Warum? Nicht weil Claude dümmer ist. Sondern weil Claude im „Normalmodus" schon sehr gut darin war, die Werkzeuge zu nutzen. OpenAI hingegen machte im Normalmodus mehr Fehler beim Suchen, und das „Nachdenken" half ihm, diese Such-Fehler zu korrigieren.
Die Metapher: Wenn Sie schon ein guter Navigator sind, bringt Ihnen ein GPS wenig. Wenn Sie sich oft verlaufen, ist das GPS (das Nachdenken) ein riesiger Gewinn.
4. Der geografische Trick: Es liegt nicht am Land, sondern am Kalender
Die KIs waren bei US-Firmen etwas besser als bei Firmen aus anderen Ländern (z. B. Japan oder Indien).

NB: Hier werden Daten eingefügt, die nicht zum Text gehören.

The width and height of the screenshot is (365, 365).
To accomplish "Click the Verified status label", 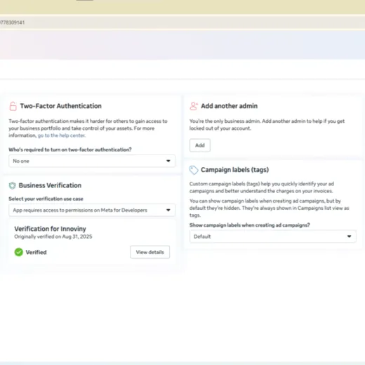I will (x=36, y=252).
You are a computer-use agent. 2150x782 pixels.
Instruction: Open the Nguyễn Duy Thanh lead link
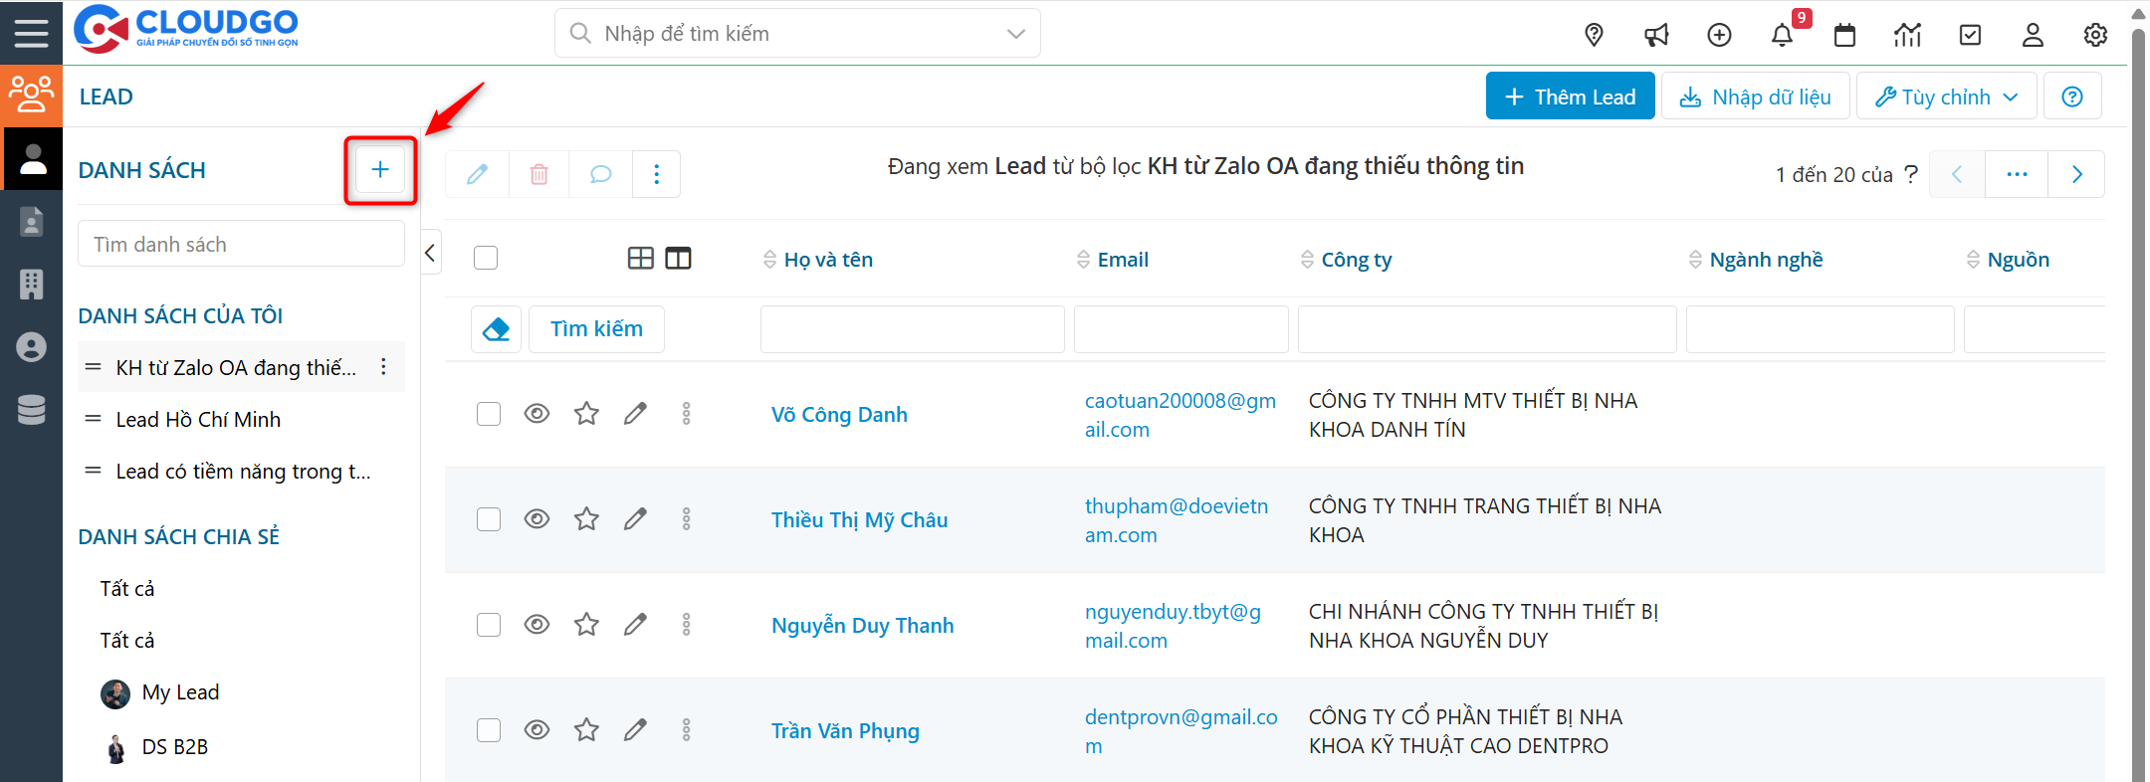[862, 625]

Der Grund? Es liegt nicht daran, dass die KI Japan nicht mag. Es liegt am Kalender.
- In den USA endet das Geschäftsjahr oft im Dezember.
- In Japan endet es oft im März.
- Die KI verwechselte oft, was „2023" bedeutet. Für die KI war 2023 das Jahr, das im Dezember endete. Für die japanische Firma war 2023 das Jahr, das im März endete.
Die Analogie: Es ist, als würde jemand nach dem „Winter 2023" fragen. In Europa meinen wir Dezember bis Februar. In Australien meinen sie Juni bis August. Wenn die KI nicht weiß, woher die Firma kommt, sucht sie im falschen Winter. Das ist ein Problem der Daten, nicht der Intelligenz.
5. Warum scheitern sie? (Die Fehleranalyse)
Die Forscher schauten sich an, wo die KIs scheiterten. Die häufigste Fehlerquelle war Verwirrung über Zeiträume.
Die KI fragte nach dem „Jahr 2023", aber die Datenbank hatte die Daten unter „Jahr 2022" gespeichert (weil das Geschäftsjahr im März 2023 endete). Die KI wusste die Antwort nicht, weil die Beschriftung auf dem Regal anders war als auf ihrer Frage.
Was bedeutet das für die Zukunft?
Die Studie sagt uns drei wichtige Dinge:
- Werkzeuge sind König: Wenn wir KI im Finanzbereich nutzen wollen, müssen wir ihr direkten Zugriff auf saubere Datenbanken geben. Nichts ist wichtiger als das.
- Nachdenken hilft nur, wenn man es braucht: Wenn die KI schon gut sucht, bringt „Nachdenken" wenig. Wenn sie schlecht sucht, hilft es sehr.
- Wir müssen die Sprache der Daten verbessern: Die KI scheitert oft nicht, weil sie dumm ist, sondern weil die Beschriftungen in den Datenbanken (z. B. „Jahresanfang" vs. „Jahresende") verwirrend sind. Wenn wir die Anweisungen für die KI klarer schreiben, können wir die Fehlerquote drastisch senken.
Zusammenfassend: Ein Finanz-Assistent ist wie ein Bibliothekar. Wenn er den Schlüssel zum Archiv hat, findet er das Buch immer. Wenn er nur im Internet suchen darf, verirrt er sich schnell – egal wie schlau er ist. Und manchmal muss man ihm nur sagen: „Achtung, in Japan heißt das Jahr anders!", damit er den richtigen Weg findet.